Before acquiring this new CMM in late 1999, Wirtz Wire checked dimensions using an optical comparator, hand tools and elaborate setups. Previously, operators spent an average of two hours per shift inspecting; the same job now takes only 15 minutes per shift. The methodology change has reduced inspection labor costs by 75 percent, and Wirtz Wire was able to recover the $20,000 price of the machine in less than a year.
“Before, we would use a comparator, if the part would fit on it, or do setups with Jo blocks, gage pins, height gages and indicators,” says President Patrick Wirtz. “Sometimes, this was very time-consuming.”
Checking certain parts, such as cone shapes, was particularly cumbersome and expensive. In addition to a 15-minute inspection set-up time, Wirtz had to purchase a gage ball to measure the inside of the cone. “We’d fit the ball down and then depth-mike to the ball’s top,” says Wirtz. “We’d lose a day waiting for the $60 ball to be delivered, and then it would only be used once. A new gage ball was needed each time a different-sized cone required measuring.”
The manner in which the company generated inspection reports also interfered with efficiency. “Before the M-507, we had to generate hand-written reports and do a lot of manual computations, which took time away from chip-making and introduced a lot of source or system errors,” says Wirtz. “Eventually, our bottom line was being hit.”
Investing in a CMM was a hugely cost-effective alternative to buying a variety of new measuring equipment. The new machine replaced all the bench tools, gaging equipment and fixtures the shop had been using. Originally a wire electrical discharge machining shop, Wirtz Wire has expanded into conventional EDM, EDM drilling and computer numeric controlled machining. “We’re equipped to do just about anything,” comments Wirtz. “Because our company specializes in doing high precision work, we need measuring equipment that can handle extremely tight tolerances.”
At first, Wirtz was leaning toward another CMM maker and had even gone as far as issuing a purchase order, but he cancelled the order after seeing what Mitutoyo America Corp. offered.
Wirtz chose the M-507 due to its ease of use and superior accuracy, size, software and affordability. “It’s never out more than 0.000050 in.; the machine we almost bought would often be out 0.0004 in.,” says Wirtz. “And the M-507, at 20 x 28 in., gives us 8 inches more travel than the other CMM.”
The M-507’s software is able to follow a contour automatically to as many points as the inspector wants and finish the job in about one minute. “With the other CMMs we were considering, you had to put in your own points,” says Wirtz. “The M-507 gives you a consistent pattern of points and it spots them together for you. It can also handle out-of-round parts, which our shop often faces, enabling them to be enlarged.”

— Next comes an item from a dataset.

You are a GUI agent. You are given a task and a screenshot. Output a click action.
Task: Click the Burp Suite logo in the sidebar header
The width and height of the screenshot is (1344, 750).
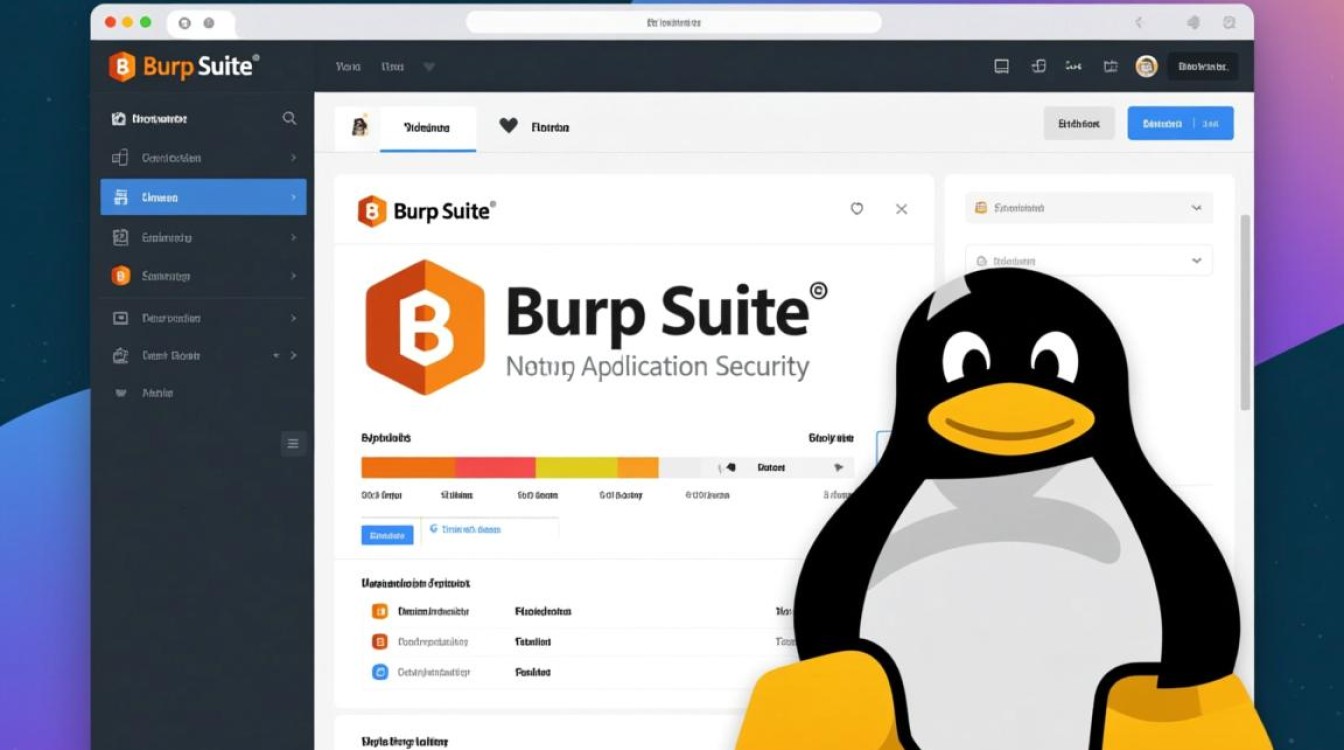[x=120, y=67]
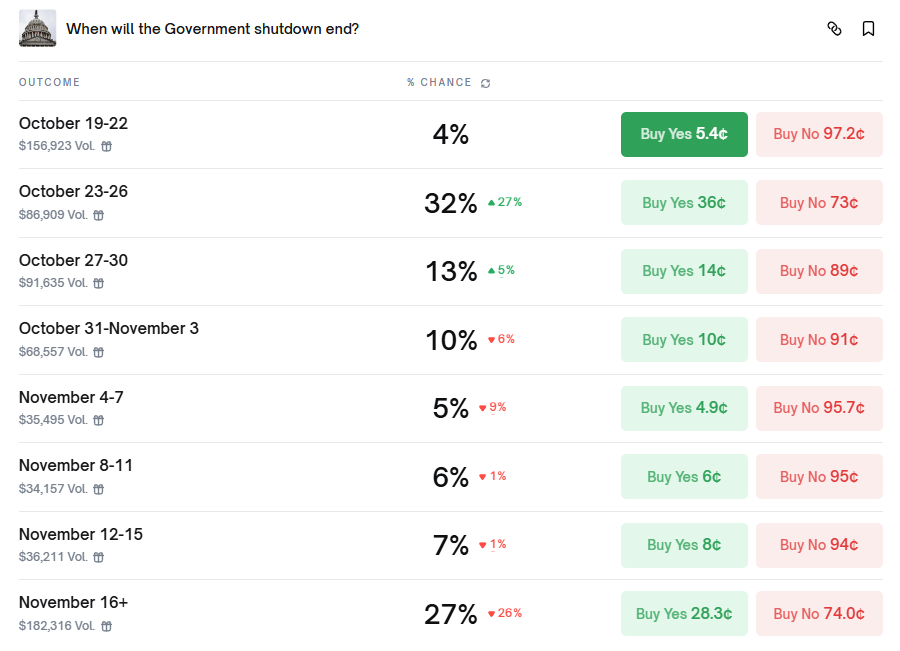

Another advantage of the software is that it automatically writes a program for each part the CMM measures. The next time a specific part is checked, no calculations need to be done. “All we do is put the part in, go down to the program and hit run,” says Wirtz. “Once you’ve done one part, it tells you what to do on the next part. It tells us what to pick up. All you have to do is move the probe around.”
Operators sometimes check every part in a lot, while other times they sample, depending on the customer’s requirements. The average lot size from Wirtz’s wire EDM machines is about 300 parts, but lots for the turning center range up to 10,000 parts.